Stay tuned. It'll be interesting.

* And just to reassure you, or to scare you, I (the poster-child of hateful perimenopause) am rather grateful to say that I don't experience many of the dozens of unfortunate symptoms that can inform the perimenopausal experience. Point is that even I fall somewhere on the "it could be much worse" continuum.

**To clarify: I know that I am within weight and height norms. I realize that I am not technically overweight, even if my waist circumference isn't at the healthy low end (according to some possibly fallible medical association). I realize that norms and "scientific" standards are neither normal nor standard and that we are all unique. I realize that all shapes can be beautiful (or not - it's very person-specific) because of and despite weight, shape and size. I know that youth is as it does. I know that age levels the playing-field. I know that style is timeless, but one's style may change. 

All I'm talking about here is ME. I'm talking about how I used to look a certain way that I liked and that I could relate to. I used to feel good in my body, not wracked with pain. I used to feel capable physically and predominantly healthy, not afraid of what may come. And I am not that person right now. But I assure you, I'm doing my very best to be a new person - one with much more insight, intelligence, agility and self-acceptance than I currently feel.  So when I speak of my body issues, they are mine. Don't think for a minute that I extend them to anyone else.

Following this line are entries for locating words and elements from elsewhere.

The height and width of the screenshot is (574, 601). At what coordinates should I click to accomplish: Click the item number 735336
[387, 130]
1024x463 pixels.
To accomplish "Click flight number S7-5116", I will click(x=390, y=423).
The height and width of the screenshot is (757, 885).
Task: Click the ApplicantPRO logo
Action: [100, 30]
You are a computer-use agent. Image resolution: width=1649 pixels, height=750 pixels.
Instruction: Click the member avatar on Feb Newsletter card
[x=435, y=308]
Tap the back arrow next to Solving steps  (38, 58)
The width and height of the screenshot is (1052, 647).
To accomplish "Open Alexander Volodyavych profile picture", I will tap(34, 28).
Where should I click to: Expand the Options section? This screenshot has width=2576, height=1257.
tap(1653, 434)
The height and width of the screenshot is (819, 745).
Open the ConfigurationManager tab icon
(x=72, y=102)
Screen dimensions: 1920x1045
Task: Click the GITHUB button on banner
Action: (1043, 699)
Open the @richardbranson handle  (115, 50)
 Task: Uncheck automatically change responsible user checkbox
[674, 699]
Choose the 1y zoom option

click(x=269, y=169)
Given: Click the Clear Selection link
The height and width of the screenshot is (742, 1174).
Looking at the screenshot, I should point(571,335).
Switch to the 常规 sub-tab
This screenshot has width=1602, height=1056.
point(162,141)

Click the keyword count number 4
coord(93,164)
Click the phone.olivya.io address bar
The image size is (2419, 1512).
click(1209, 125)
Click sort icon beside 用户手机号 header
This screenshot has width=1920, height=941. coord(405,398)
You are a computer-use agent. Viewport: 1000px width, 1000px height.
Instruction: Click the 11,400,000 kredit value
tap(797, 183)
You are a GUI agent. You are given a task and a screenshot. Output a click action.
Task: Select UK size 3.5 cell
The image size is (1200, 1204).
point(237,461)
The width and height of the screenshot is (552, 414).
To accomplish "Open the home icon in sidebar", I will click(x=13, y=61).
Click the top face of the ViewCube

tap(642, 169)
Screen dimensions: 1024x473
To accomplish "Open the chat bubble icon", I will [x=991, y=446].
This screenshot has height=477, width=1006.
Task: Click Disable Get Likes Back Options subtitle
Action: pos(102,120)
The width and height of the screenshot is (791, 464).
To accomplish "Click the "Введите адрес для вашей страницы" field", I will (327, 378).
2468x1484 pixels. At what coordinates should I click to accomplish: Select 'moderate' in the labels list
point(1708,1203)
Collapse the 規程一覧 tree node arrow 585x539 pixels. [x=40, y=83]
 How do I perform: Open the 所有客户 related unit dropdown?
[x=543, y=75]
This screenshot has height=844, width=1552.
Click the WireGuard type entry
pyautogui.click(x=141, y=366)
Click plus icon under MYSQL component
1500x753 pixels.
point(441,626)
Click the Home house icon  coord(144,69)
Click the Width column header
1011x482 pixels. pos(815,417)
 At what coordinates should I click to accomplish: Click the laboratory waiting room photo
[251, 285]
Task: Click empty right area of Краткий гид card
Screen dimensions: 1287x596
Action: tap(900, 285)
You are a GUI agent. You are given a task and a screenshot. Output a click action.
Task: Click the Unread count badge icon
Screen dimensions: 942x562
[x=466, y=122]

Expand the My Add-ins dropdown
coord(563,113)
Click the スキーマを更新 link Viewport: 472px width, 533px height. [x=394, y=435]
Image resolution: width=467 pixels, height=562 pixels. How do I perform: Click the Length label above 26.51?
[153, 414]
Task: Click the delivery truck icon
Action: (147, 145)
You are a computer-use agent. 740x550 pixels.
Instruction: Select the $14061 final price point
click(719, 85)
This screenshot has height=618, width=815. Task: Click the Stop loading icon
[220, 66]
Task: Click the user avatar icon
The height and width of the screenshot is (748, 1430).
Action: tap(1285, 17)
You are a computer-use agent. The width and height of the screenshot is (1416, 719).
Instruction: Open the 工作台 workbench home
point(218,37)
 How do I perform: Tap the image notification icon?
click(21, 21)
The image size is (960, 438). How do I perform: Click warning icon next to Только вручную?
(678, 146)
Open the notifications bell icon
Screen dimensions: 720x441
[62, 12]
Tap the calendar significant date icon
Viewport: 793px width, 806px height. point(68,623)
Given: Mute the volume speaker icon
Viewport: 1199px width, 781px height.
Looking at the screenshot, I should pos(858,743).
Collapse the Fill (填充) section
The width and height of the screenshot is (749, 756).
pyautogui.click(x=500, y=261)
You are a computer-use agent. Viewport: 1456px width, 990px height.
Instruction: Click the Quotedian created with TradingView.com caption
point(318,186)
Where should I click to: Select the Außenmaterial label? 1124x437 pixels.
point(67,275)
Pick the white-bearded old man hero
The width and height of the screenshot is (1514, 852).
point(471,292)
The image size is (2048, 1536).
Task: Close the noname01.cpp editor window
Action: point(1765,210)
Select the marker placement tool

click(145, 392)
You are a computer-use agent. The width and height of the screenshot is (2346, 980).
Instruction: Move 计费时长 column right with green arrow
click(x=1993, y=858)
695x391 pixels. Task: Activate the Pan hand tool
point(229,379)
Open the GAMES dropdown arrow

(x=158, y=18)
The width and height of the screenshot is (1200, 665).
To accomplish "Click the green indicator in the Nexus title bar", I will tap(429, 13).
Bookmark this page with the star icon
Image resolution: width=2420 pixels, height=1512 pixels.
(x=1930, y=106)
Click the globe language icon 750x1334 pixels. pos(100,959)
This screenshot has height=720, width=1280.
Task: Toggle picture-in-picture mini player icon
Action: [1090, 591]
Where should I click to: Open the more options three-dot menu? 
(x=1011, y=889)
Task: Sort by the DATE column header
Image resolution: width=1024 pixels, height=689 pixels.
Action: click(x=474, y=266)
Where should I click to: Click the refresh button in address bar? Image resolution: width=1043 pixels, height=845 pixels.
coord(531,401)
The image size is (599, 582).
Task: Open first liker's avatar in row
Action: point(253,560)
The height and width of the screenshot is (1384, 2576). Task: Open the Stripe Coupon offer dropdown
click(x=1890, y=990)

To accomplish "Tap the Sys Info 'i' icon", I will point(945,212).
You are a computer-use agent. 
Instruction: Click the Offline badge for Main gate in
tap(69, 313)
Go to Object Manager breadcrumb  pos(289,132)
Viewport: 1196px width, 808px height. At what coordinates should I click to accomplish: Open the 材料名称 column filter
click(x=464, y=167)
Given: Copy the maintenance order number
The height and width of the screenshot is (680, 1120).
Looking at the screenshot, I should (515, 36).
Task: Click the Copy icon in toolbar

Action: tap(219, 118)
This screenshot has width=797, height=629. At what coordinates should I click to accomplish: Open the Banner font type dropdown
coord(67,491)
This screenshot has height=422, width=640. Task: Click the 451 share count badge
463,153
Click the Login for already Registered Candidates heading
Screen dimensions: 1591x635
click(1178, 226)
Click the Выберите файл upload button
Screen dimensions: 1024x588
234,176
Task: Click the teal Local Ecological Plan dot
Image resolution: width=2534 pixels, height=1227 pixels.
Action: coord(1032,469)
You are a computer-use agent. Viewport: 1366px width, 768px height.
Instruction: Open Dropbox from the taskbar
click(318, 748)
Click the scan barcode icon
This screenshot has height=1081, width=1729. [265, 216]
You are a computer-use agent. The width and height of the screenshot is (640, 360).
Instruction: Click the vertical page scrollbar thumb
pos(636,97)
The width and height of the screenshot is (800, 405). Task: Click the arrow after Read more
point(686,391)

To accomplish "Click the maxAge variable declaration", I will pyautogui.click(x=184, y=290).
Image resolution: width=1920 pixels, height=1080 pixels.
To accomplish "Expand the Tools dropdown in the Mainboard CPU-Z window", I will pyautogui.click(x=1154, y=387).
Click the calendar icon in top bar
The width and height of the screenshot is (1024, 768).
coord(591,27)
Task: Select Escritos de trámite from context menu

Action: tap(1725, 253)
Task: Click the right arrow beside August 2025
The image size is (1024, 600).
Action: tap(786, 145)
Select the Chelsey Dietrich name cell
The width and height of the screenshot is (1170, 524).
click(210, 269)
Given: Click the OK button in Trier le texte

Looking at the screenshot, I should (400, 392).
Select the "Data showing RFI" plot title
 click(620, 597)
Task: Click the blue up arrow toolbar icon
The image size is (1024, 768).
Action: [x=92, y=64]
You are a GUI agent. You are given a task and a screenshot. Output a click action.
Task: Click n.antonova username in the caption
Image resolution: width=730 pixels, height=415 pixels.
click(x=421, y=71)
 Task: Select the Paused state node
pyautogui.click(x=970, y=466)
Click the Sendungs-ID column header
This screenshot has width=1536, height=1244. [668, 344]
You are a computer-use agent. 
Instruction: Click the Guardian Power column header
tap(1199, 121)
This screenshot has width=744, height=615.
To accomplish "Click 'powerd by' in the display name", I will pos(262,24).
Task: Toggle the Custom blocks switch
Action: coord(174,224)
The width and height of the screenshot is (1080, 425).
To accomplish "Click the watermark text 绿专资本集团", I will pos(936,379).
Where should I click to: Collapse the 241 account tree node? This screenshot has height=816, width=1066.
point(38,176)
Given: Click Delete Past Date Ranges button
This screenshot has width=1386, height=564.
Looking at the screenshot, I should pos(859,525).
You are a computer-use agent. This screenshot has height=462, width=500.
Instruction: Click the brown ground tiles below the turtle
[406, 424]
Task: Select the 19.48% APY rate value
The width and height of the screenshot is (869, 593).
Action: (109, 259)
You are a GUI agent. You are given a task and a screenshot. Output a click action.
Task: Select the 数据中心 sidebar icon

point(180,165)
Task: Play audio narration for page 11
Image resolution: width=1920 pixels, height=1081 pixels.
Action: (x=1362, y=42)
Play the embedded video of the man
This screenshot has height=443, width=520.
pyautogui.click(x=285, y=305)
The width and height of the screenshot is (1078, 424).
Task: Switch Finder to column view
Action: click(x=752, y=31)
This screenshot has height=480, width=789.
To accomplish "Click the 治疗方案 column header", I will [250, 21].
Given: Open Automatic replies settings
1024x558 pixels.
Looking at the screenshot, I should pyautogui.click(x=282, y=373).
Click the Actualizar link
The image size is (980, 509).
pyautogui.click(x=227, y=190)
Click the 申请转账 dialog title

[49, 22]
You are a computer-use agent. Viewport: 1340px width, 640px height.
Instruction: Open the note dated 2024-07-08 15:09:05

  1. Ain't no shame in an elasticized waistband. I've been considering it for all my pants for a while now. :-)

    It's weird how we see ourselves, isn't it? I mean, right now, I'm at my absolute HEAVIEST--even more than when I was 3 days from delivering my youngest child!! And yet!! People are telling me that I look better/slimmer than I did even a couple of months (and 7-8 lbs) ago. Maybe it's because I've been working out (my biceps are HUGE right now--I'm contemplating arm wrestling my husband, because I think there's a good chance I could beat him. ;-)) but all I can see is the number on the scale.

  2. Go for it! I personally like the wiggle room that a little bit of secret elastic gives a garment!

  3. Elastic has been my BFF for quite some time...I just made the Elenore pants from Jalie. These look identical in their construction, but are slim pant or capris. I made them into a long legged pair of shorts. Best of luck with the skirt. Barb

  4. Awesome post! I really enjoyed reading and I am totally on board for secret elastic waistbands!

  5. There are so many benefits to the elasticized waist...shorter toilet breaks being an unmentioned plus. Good fabric choice and minimising ease means that elasticised waists don't have to be the bulky mess we remember from the eighties.

  6. Elastic waists are super comfortable. I only have them in my pyjamas, which I admit, I put on pretty early in the evening!

  7. I go straight to Pretend You Are An Alt Rock Star baggy. And my waist size is 3 inches bigger than before I had my kids, my weight is only 5 lbs more. That rib cage expanded. I liked my little waist, but, I'm working on accommodating this new one;). Makes me wish I could sew! And I can't. I have no small motor coordination, not of finger not of brain. Ah well.

  8. Right. There. With. You. It was turning 50 last month that daunted me, so much as having to acknowledge the, er, relaxing of my hourglass shape into more of a figure-8. Though I tend toward the opposite of apple-ish, I still feel shock at the softening of my sharply-defined waist. Though intellectually, I knew that was coming, I somehow thought it wouldn't arrive until after the stopping of the German-precision (love that!) cycles. Nope.

    I say embrace the elasticized waist - and fabric! - with brazen joy. We were watching Foyle's War last night, set in WWII Britain. As the Nazis are expected to invade any day, people are stoically victory gardening. In stiff wool skirt suits, as you do. And I blurt out what is clearly the most important issue: "I wouldn't want to live in a world without yoga pants."